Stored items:
....

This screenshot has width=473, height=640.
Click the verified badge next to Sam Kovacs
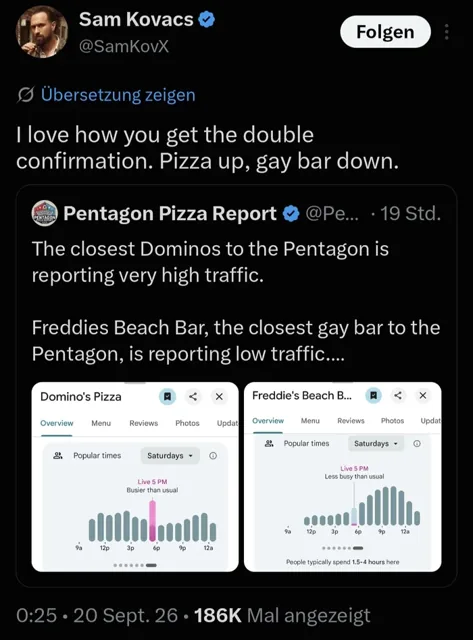point(207,19)
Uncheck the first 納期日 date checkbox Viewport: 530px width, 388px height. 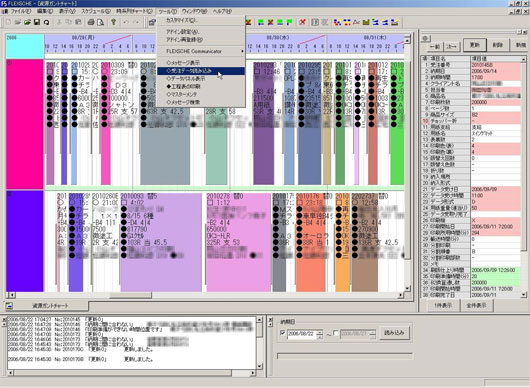[x=283, y=333]
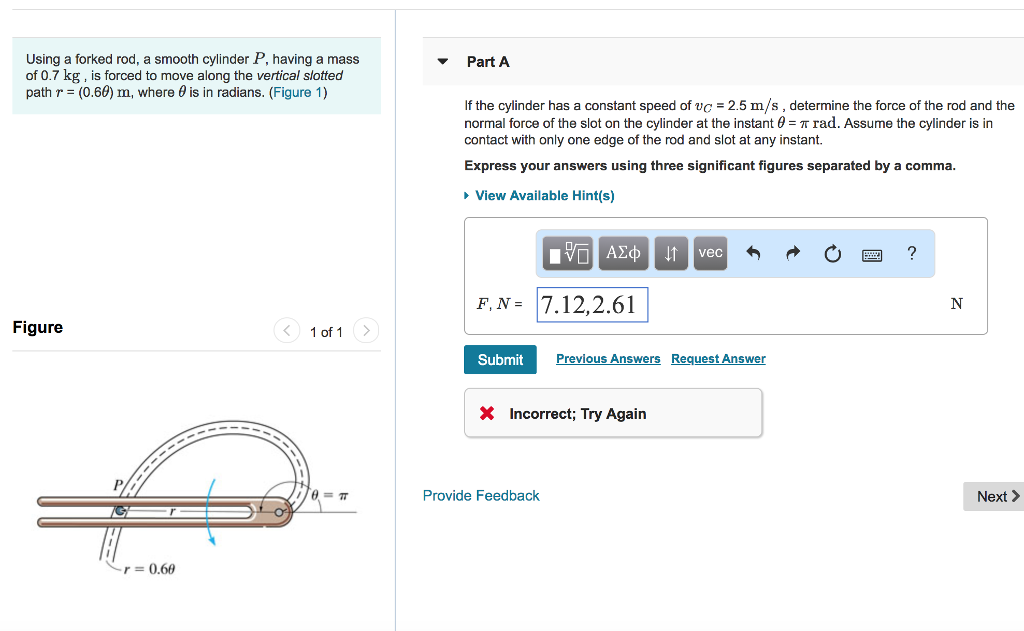Collapse the Part A section
Viewport: 1024px width, 631px height.
point(442,61)
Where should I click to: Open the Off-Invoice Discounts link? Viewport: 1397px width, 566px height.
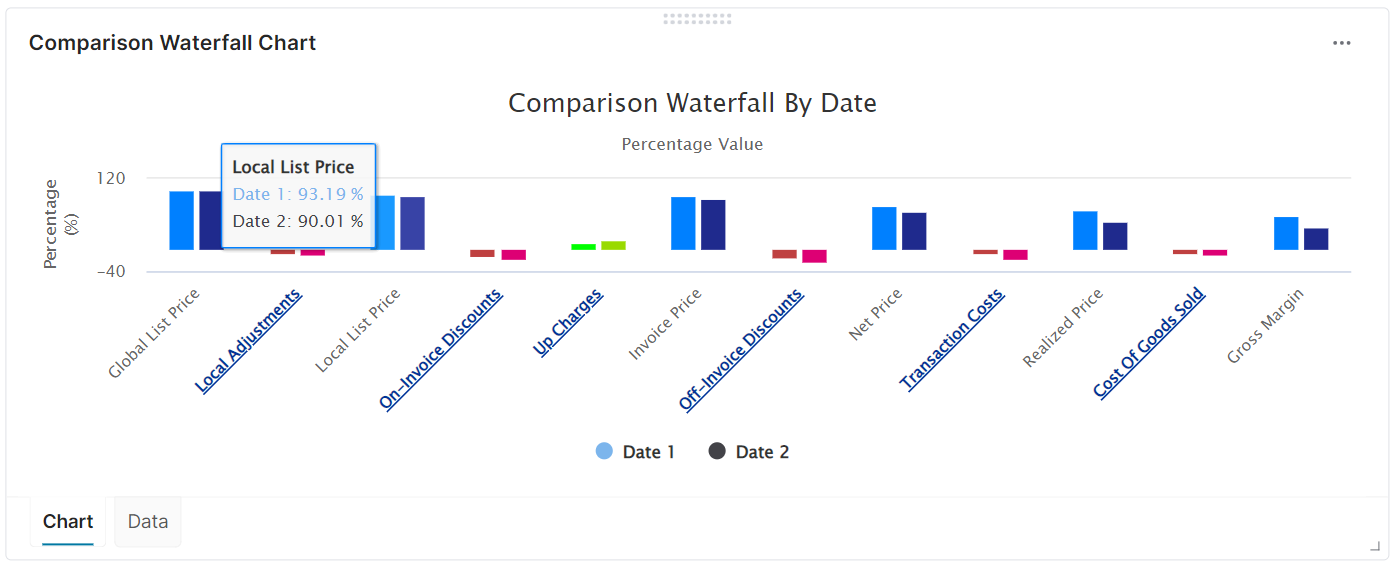741,350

....

ABOUT THIS TASK:
The required output is the line containing "Where should I" plus every line after it to the end of the data, copied exactly and with no pictures.

REPLY TO THE TASK:
Where should I click to: Open the Off-Invoice Discounts link? Viewport: 1397px width, 566px height.
741,350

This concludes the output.